Tres anuncios en las afueras (Three Billboards Outside Ebbing, Missouri; Martin McDonagh, 2017)

La importancia de los personajes

El sur de Estados Unidos se ha convertido en el escenario cinematográfico predilecto para la exploración de todo tipo de traumas, individuales o de pequeñas sociedades cerradas. Tensiones acrecentadas por una filosofía de vida muy marcada por el individualismo radical, que acrecenta el odio hacia el otro a la vez que justifica cualquier acción, fuera de lo legal o lo ético, que vaya en beneficio propio. Es en este contexto de pensamiento —y acción— en el que se sitúa Tres anuncios en las afueras, la última película de Martin McDonagh (Siete psicópatas (2012), Escondidos en Brujas (2008)), una película que muestra la historia de una madre coraje (Frances McDormand) dispuesta a que el escabroso crimen que acabó con la vida de su hija no caiga en el olvido y la inactividad policial. Una antiheroína que, sin duda, haría las delicias de todas las «reinas de las mañanas» televisivas de este país.

Quizás la apuesta más fuerte que ha realizado McDonagh en esta película, y la causa de la mayoría de sus alabanzas, es una hibridación de géneros bastante atípica, en la que el thriller policiaco y la comedia negra se unen de manera bastante tosca. No hay un thriller paródico ni una fusión en degradado de elementos de uno y otro género, sino una superposición de escenas en las que varía drásticamente el tono, creando un resultado final efectivo pero desconcertante.

En este vaivén tonal se diluye considerablemente cualquier intención crítica o moralista que McDonagh pudiera haber diseñado. Es cierto que hay apuntes críticos con las formas y los abusos de poder de la policía, especialmente contra la población negra, pero también es cierto que eso termina por ser no más que una débil señalización, que acaba con una cierta redención de todo punto incomprensible.

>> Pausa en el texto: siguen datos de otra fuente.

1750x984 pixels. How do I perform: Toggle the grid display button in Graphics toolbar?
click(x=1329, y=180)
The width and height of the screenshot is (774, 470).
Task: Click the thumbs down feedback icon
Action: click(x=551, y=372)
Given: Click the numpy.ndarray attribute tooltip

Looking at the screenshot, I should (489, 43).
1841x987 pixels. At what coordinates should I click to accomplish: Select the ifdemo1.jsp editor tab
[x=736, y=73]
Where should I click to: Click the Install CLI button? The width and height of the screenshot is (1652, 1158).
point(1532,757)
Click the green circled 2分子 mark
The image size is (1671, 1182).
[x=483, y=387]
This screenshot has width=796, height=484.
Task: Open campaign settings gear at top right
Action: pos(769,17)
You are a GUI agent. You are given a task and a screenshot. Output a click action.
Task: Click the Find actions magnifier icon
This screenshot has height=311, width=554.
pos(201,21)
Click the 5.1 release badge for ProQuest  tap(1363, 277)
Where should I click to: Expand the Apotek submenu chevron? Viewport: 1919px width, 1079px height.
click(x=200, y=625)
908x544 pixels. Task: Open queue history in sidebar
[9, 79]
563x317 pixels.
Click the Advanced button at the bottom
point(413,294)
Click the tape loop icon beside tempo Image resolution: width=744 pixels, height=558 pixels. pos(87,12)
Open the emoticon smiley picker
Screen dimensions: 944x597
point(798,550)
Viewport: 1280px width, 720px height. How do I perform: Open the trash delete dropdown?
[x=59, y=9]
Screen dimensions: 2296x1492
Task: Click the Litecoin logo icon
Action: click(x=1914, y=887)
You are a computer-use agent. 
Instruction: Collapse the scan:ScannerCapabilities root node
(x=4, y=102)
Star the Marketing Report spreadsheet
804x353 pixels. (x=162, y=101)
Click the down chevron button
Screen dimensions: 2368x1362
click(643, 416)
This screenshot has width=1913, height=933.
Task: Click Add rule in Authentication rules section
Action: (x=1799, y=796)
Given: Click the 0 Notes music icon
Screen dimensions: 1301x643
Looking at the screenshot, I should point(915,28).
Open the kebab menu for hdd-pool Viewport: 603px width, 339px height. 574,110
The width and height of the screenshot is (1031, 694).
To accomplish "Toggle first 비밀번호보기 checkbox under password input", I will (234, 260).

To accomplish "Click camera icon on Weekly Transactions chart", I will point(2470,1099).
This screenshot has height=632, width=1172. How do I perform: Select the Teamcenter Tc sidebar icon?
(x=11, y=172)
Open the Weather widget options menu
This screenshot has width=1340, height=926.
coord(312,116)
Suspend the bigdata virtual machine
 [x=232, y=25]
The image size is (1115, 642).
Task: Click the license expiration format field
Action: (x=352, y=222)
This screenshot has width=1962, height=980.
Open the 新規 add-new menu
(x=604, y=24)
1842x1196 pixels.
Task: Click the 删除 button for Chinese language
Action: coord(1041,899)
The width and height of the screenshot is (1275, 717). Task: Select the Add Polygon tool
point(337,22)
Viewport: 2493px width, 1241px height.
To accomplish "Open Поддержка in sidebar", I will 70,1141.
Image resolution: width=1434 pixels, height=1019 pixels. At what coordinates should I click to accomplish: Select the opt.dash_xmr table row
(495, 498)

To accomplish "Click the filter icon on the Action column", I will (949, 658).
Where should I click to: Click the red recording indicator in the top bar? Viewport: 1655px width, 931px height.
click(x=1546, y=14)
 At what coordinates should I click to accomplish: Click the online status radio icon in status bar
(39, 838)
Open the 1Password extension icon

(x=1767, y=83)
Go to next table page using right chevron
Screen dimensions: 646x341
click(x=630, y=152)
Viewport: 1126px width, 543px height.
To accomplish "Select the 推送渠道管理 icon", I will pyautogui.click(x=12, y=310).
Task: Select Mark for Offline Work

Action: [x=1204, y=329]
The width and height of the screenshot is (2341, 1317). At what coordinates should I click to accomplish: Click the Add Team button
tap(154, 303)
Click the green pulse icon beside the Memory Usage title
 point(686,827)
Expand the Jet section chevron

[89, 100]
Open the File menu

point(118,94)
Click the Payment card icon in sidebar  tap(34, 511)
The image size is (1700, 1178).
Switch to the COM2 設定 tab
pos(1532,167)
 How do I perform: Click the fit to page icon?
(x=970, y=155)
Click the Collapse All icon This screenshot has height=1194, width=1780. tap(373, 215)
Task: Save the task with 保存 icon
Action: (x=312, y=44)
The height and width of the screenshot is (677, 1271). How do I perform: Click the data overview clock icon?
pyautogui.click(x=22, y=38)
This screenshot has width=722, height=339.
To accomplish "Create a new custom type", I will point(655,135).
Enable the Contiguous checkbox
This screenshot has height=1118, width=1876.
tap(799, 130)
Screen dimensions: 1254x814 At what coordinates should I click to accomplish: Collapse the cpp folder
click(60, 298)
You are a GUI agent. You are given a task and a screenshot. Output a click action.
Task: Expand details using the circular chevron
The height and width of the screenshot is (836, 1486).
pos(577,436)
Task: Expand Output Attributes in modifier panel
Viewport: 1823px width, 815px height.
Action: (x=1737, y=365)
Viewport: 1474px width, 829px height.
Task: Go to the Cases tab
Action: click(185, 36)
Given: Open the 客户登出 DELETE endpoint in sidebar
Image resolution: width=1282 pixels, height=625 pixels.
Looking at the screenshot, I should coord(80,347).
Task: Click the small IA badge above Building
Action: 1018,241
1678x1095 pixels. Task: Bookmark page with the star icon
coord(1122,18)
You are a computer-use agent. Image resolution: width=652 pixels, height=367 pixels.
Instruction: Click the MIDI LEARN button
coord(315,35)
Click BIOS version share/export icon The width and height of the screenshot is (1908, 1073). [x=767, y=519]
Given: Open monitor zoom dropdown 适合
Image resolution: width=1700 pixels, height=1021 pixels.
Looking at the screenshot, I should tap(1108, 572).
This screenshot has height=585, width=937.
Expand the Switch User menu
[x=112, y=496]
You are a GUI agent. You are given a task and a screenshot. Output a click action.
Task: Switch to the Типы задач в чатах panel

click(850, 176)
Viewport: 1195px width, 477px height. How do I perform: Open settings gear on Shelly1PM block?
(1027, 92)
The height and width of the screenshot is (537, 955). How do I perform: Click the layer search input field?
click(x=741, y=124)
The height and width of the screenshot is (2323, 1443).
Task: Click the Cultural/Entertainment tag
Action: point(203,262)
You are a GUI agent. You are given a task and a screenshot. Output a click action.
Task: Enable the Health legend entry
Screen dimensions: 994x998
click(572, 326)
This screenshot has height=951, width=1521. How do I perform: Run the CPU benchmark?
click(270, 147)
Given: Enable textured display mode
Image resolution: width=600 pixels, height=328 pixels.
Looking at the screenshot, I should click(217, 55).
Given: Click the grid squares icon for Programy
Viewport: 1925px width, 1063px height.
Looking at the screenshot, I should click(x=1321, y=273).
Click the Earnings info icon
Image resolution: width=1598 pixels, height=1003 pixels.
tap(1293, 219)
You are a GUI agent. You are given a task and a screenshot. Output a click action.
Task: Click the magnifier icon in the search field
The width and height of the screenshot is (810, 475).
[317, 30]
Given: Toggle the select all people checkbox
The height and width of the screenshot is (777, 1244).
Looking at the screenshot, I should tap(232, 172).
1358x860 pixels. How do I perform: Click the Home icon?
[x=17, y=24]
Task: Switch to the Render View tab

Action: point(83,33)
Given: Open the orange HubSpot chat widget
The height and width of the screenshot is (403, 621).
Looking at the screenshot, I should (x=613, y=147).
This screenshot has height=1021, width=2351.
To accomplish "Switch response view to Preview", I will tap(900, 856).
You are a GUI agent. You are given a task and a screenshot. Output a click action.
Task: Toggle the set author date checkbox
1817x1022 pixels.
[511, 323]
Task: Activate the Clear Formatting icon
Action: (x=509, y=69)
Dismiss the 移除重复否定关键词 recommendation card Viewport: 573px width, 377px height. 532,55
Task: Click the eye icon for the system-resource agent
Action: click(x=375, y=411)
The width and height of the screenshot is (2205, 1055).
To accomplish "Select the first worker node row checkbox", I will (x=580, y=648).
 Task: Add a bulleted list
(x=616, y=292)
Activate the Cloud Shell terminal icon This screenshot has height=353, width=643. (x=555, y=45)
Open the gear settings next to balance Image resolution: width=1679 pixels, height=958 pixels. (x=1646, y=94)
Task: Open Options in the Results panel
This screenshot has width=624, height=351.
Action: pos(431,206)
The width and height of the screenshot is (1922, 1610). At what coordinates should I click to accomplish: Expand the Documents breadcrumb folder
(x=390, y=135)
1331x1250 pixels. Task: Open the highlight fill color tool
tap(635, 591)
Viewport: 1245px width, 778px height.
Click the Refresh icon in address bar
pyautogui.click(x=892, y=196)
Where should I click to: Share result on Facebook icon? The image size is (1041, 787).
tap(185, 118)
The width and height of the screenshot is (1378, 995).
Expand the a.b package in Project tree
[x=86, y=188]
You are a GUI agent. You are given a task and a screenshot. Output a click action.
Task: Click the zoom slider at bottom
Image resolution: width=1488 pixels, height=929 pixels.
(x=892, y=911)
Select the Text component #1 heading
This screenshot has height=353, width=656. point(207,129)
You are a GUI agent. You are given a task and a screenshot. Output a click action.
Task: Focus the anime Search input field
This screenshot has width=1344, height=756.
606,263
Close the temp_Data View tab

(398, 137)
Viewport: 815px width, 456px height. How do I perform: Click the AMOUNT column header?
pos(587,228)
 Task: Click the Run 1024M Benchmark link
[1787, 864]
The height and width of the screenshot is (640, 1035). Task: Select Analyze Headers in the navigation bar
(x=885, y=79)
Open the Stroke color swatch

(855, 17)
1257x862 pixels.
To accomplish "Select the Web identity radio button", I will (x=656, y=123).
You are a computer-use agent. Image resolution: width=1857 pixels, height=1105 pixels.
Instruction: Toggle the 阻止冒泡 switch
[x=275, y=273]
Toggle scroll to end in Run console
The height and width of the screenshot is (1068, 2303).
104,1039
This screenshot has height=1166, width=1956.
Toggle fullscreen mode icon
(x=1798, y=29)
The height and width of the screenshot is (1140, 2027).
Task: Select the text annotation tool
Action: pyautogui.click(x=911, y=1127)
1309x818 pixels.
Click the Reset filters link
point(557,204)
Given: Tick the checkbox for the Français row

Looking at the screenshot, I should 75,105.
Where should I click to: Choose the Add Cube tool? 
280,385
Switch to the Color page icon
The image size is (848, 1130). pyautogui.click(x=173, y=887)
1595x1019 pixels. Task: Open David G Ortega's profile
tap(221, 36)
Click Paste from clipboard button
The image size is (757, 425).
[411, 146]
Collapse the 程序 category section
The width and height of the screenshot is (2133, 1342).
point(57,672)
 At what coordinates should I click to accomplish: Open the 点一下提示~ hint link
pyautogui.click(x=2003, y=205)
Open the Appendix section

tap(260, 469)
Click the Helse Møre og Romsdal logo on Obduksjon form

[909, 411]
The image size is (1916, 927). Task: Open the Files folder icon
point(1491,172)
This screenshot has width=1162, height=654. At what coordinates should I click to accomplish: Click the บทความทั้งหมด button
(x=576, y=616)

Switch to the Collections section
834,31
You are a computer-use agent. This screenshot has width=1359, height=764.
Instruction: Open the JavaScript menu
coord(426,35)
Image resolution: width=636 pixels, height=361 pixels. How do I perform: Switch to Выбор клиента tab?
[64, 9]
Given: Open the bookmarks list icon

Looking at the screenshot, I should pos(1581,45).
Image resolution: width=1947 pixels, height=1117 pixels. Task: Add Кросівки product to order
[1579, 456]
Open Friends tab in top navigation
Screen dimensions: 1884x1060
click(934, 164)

Igualmente tosco resulta en ocasiones un guión que recurre, en demasiados momentos, a giros drásticos que terminan por no producir ningún efecto sobre la evolución de una trama policial bastante ramplona, llena de lugares comunes en los que cualquiera hemos estado un centenar de veces. Más acierto hay, sin embargo, en la parte cómica de la película, capaz de generar un humor tremendamente oscuro y ácido, por lo general bastante bien hilado, que da frescor y un punto de interés bastante importante a la cinta.

Pero, sin duda, el gran acierto de Tres anuncios en las afueras son sus personajes. Aquí no solo no hay ningún pero, sino que no cabe otra cosa que la alabanza. La reducida pero potente fauna de Ebbing, Missouri, es el gran potencial de la película. Una serie de personajes que, de modos diferentes, definen y encarnan el individualismo sureño, a la vez que tienen que convivir entre ellos y, de algún modo, complementarse. Todos ellos dignamente defendidos por un muy buen reparto, del que sobresalen sobremanera Frances McDormand y Sam Rockwell, encarnando a la madre coraje y a un policía excesivamente violento y torpe. Ambos son los grandes pilares sobre los que se sostiene todo el edificio de Tres anuncios en las afueras, Sus gestos, sus acciones, su presencia en la pantalla, todo lo que tiene que ver con su trabajo interpretativo eleva la película a otro nivel y, sin duda, justifica una parte de la lluvia de buenas críticas que está recibiendo.